### Instructions for the task
Instruction for the entries that follow: retype exactly the lines from the line with "This screenshot has height=985, width=1881." to the line with "You are a computer-use agent. 419x280 pixels.", both included, and omit all others.

### Data to examine
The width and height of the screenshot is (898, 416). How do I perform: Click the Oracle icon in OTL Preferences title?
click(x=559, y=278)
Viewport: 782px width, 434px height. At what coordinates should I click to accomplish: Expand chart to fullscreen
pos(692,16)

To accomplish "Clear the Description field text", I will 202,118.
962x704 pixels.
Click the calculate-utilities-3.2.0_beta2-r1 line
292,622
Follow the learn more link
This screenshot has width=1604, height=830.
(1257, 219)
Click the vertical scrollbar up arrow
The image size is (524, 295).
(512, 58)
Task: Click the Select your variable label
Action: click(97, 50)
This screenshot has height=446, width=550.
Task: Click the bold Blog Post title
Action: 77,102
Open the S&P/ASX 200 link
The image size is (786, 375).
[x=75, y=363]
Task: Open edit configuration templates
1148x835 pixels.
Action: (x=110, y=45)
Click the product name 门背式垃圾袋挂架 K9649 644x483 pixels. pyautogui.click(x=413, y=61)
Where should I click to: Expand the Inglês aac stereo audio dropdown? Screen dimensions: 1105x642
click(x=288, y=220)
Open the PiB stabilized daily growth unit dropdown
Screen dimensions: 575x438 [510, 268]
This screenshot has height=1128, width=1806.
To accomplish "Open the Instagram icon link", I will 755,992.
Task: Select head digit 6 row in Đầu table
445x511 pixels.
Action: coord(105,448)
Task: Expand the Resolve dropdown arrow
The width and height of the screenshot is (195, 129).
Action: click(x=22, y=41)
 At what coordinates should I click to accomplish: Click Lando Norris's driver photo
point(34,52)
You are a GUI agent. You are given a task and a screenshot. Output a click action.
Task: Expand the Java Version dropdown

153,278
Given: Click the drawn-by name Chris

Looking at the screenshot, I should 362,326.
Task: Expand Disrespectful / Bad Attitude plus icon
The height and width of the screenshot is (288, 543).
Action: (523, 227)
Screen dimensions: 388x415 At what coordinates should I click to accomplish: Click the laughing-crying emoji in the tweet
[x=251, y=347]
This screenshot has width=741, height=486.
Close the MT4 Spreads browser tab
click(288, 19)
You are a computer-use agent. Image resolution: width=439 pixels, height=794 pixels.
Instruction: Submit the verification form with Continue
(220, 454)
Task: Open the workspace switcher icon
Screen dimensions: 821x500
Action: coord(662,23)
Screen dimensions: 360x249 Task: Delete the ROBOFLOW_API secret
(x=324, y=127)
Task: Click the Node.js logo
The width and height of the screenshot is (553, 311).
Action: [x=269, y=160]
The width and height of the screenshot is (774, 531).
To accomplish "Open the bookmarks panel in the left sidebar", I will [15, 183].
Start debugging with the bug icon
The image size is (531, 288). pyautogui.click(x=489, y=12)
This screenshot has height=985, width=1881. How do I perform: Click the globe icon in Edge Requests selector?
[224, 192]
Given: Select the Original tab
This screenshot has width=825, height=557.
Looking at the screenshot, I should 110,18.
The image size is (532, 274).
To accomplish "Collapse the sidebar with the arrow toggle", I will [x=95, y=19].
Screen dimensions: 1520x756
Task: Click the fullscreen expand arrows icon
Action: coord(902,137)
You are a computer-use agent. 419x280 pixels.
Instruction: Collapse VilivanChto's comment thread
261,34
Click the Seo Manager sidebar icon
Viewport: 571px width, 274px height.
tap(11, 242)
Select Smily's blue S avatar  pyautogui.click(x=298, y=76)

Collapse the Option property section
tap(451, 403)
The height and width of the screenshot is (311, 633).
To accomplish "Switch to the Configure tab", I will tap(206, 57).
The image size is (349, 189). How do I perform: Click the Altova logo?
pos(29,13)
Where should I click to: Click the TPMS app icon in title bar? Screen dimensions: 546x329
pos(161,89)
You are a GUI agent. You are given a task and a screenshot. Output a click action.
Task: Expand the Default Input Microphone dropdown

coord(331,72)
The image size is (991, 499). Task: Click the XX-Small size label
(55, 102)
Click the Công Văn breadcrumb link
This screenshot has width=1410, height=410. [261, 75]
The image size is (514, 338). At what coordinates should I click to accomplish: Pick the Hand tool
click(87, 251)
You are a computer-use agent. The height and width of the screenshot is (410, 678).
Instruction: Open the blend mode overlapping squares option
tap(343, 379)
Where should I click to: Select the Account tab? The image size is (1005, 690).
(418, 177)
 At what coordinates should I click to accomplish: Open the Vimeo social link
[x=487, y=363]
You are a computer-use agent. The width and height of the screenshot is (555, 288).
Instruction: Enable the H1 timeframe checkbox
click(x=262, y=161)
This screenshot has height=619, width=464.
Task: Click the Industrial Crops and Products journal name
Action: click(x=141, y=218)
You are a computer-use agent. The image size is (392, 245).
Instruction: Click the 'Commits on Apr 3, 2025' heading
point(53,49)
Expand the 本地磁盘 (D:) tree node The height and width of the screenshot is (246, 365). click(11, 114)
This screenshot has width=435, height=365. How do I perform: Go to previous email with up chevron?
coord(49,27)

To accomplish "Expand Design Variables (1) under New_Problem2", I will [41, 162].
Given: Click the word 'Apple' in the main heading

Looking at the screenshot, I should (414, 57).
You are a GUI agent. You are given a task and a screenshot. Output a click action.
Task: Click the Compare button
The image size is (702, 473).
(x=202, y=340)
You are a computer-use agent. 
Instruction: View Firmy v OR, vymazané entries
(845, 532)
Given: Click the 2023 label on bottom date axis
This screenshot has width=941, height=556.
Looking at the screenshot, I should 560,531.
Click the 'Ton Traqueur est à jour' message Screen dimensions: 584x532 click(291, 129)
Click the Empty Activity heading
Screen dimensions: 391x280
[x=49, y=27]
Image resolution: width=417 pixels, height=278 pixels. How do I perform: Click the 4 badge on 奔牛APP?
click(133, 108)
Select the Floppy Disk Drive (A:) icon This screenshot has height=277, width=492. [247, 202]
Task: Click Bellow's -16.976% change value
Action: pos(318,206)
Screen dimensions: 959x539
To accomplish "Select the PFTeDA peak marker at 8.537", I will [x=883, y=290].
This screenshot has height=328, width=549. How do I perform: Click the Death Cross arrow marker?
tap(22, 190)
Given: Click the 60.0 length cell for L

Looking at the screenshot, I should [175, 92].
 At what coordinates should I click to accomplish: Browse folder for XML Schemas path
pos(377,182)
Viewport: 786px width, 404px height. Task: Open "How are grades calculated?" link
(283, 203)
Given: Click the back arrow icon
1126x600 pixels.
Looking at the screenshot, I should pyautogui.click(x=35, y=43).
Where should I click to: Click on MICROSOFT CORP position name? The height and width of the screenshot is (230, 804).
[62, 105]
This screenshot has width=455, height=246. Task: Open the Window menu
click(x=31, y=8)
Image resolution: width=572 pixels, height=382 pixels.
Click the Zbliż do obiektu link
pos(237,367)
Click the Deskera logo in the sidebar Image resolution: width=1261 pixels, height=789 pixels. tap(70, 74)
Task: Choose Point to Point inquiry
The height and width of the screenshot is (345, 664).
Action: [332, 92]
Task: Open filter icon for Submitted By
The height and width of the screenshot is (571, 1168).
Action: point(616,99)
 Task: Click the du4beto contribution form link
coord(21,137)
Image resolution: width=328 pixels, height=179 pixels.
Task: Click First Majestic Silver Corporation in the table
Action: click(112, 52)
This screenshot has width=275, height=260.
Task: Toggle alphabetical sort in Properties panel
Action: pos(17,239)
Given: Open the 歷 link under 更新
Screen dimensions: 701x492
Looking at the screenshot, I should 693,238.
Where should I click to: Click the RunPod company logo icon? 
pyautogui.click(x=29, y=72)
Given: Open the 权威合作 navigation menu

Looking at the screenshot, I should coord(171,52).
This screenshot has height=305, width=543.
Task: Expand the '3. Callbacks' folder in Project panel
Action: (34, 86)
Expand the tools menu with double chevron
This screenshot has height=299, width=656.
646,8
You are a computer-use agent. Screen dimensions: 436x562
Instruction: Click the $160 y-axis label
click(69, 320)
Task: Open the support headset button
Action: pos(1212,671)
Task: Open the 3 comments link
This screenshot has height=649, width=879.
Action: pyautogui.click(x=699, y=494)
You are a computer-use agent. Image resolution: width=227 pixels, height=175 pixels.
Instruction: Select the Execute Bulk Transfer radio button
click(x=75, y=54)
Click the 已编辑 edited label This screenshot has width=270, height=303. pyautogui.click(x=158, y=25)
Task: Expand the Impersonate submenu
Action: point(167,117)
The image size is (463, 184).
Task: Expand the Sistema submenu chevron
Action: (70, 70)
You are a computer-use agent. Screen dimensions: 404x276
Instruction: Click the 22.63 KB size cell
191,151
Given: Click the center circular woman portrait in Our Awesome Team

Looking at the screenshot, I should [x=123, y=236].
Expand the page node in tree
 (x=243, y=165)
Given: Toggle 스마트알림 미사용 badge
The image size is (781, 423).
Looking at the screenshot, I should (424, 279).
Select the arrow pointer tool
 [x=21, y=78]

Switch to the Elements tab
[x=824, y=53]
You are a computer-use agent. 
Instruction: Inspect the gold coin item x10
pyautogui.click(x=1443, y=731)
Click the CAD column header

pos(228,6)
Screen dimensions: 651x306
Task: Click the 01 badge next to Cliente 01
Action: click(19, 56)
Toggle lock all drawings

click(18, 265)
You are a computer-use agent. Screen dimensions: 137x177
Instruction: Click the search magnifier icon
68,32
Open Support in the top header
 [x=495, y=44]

### Result for this task
This screenshot has height=985, width=1881. How do I perform: Click the globe icon in Edge Requests selector?
[224, 192]
Given: Select the Original tab
This screenshot has width=825, height=557.
Looking at the screenshot, I should 110,18.
The image size is (532, 274).
To accomplish "Collapse the sidebar with the arrow toggle", I will [x=95, y=19].
Screen dimensions: 1520x756
Task: Click the fullscreen expand arrows icon
Action: coord(902,137)
You are a computer-use agent. 419x280 pixels.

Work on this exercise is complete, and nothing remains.